Naquela mesma janela de onde ecoava a Bossa Nova, meus olhos se depararam pela primeira vez com o olhar arisco da menina de fita branca no cabelo que observava atentamente cada movimento dos novos vizinhos, ao mesmo tempo em repetia, quase que instintivamente, a canção que viria marcar para sempre as nossas, ainda tão jovens, vidas.

Quase vinte intensos anos naquele lugar. Amigos que chegaram; amigos que se foram; o irmão que a fatalidade levou para sempre; os primeiros casamentos da turma; o time de futebol; o jornalzinho do bairro; os bailinhos; os namoros mil e a despedida para a cidade ainda maior, porque a vida assim o quis.

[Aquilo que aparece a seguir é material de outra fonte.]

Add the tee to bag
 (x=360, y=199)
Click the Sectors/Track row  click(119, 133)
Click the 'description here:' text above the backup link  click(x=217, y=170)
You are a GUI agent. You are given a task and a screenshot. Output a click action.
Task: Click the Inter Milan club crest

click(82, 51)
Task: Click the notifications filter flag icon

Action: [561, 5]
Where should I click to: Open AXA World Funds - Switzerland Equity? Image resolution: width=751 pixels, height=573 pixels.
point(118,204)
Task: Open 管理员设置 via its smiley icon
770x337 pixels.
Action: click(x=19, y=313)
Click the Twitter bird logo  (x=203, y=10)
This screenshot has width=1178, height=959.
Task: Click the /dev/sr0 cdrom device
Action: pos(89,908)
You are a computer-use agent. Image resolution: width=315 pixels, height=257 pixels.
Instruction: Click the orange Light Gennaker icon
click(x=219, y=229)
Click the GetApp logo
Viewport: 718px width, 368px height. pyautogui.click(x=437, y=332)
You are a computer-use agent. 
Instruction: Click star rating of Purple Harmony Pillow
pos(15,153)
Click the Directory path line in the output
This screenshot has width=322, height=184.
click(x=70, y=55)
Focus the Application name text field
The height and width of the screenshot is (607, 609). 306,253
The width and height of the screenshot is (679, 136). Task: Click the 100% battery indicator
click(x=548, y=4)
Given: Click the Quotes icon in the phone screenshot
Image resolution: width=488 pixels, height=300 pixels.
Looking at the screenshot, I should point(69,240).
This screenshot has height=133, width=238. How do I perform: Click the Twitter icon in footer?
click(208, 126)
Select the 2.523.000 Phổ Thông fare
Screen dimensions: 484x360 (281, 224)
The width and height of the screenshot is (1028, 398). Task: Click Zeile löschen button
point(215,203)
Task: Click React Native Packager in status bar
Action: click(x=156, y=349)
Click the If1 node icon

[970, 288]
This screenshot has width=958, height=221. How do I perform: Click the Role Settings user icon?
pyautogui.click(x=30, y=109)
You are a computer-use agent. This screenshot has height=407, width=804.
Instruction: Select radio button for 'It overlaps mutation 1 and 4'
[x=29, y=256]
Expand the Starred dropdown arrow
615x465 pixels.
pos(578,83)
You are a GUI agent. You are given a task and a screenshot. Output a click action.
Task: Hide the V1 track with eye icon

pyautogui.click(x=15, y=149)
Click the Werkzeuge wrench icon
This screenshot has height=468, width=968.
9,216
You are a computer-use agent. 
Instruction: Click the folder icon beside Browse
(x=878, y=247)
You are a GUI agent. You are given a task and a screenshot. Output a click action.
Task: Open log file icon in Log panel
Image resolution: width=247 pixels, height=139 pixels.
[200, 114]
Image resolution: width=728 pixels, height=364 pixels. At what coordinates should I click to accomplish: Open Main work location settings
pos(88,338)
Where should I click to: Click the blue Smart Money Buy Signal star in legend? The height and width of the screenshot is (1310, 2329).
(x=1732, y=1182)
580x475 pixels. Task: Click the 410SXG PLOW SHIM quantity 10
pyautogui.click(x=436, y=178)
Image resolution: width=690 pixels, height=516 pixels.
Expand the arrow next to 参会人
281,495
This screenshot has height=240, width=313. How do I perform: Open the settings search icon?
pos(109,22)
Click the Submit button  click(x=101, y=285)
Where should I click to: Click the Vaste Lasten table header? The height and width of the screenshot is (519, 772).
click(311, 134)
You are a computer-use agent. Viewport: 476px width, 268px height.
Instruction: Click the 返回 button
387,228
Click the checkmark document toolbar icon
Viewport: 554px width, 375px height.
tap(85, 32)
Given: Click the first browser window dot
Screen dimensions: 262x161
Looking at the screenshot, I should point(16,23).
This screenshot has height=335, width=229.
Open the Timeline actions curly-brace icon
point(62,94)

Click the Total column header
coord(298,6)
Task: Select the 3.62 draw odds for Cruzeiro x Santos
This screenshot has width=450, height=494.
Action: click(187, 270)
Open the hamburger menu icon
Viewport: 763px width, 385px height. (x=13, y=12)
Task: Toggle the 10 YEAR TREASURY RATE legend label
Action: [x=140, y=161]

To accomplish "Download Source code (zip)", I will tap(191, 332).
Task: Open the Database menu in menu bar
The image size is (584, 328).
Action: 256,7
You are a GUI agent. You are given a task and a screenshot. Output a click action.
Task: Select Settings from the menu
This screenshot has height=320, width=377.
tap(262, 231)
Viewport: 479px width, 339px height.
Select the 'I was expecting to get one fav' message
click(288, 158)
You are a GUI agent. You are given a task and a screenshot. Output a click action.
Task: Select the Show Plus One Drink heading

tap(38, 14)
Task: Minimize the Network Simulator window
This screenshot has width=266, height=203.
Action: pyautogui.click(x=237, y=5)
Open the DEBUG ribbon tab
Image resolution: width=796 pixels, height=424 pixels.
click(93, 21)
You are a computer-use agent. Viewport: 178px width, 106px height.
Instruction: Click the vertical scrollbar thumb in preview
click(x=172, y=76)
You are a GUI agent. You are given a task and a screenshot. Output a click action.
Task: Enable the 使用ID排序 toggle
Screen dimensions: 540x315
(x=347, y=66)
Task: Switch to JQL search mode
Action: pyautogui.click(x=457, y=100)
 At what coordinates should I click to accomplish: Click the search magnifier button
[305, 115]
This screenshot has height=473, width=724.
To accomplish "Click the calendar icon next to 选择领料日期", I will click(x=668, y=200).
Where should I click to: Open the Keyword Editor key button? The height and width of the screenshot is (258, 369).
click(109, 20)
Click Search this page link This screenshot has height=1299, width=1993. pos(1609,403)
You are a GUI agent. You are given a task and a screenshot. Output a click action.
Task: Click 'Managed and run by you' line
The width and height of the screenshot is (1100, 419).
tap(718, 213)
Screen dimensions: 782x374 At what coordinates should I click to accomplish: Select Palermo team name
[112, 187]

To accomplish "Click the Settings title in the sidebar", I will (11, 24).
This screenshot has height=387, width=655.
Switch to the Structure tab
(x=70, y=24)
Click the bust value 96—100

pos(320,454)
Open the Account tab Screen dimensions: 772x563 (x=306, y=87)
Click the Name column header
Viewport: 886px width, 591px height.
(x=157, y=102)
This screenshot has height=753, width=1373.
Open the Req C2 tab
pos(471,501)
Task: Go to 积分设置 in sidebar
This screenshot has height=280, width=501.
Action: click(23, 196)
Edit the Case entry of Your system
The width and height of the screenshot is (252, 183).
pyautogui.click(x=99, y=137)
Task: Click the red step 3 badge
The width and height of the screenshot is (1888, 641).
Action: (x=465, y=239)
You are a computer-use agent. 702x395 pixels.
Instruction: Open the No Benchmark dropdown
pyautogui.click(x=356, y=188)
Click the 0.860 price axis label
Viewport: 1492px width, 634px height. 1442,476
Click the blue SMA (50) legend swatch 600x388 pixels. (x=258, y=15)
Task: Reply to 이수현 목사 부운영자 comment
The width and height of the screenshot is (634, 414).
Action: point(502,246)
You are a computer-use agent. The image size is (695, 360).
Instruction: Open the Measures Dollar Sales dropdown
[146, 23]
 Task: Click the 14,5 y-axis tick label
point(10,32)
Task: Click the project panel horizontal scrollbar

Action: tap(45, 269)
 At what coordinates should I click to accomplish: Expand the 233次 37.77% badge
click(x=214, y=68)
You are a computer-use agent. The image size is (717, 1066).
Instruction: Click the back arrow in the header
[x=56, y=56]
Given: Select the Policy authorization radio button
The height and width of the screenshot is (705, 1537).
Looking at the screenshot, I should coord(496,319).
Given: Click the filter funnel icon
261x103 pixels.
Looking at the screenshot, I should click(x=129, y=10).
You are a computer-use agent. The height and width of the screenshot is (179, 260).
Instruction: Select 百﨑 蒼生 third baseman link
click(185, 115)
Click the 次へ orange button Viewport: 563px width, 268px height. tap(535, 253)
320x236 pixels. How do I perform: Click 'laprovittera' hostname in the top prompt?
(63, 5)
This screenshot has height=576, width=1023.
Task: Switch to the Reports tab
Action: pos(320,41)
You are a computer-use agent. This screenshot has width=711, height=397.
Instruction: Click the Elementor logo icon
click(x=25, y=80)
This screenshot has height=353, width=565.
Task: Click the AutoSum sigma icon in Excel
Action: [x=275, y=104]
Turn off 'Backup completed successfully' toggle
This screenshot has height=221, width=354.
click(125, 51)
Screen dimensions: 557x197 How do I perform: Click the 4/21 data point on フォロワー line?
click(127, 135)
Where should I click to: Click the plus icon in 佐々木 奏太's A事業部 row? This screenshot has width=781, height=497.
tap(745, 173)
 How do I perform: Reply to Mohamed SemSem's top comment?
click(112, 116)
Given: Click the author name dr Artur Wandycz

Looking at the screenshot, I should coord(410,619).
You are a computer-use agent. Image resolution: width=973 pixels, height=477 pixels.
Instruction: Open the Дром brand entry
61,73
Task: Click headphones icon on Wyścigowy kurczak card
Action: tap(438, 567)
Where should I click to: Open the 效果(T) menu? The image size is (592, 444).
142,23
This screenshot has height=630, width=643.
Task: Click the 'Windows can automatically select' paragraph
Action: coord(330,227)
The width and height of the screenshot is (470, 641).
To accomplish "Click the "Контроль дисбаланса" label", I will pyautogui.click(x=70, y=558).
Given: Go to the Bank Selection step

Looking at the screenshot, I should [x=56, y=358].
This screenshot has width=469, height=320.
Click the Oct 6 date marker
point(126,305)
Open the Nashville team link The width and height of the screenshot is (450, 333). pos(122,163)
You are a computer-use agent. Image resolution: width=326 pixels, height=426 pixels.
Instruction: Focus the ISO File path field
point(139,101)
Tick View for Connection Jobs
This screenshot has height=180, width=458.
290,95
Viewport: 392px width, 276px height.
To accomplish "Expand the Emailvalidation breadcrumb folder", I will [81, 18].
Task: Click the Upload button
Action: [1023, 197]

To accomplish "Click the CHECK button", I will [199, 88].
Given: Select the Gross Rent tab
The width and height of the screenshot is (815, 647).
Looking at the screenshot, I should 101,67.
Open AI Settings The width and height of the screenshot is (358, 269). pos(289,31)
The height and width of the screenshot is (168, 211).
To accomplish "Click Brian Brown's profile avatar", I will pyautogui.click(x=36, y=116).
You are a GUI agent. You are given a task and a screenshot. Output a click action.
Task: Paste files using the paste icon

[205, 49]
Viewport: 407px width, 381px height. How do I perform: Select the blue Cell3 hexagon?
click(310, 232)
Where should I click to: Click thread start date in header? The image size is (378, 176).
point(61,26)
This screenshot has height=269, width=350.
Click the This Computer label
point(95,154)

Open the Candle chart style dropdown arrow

E na selva de pedra, São Paulo, a imagem e o som que nunca haviam deixado minha memória tomam conta do coração solitário, porém repleto de sonhos; e volto ao meu bairro antigo para dizer de forma definitiva àquela menina de fita branca no cabelo que: “Não quero mais esse negócio de você longe de mim”.

Edson Pinto
postado em 22/07/08

2 comentários:

Anônimo disse...

Emocionante a sua homenagem pra Jane! Fico imaginando a cena que descreve uma vez que conheço os lugares, as casas

Anônimo disse...

E os conheci ainda jovens antes de se casarem... Lindo!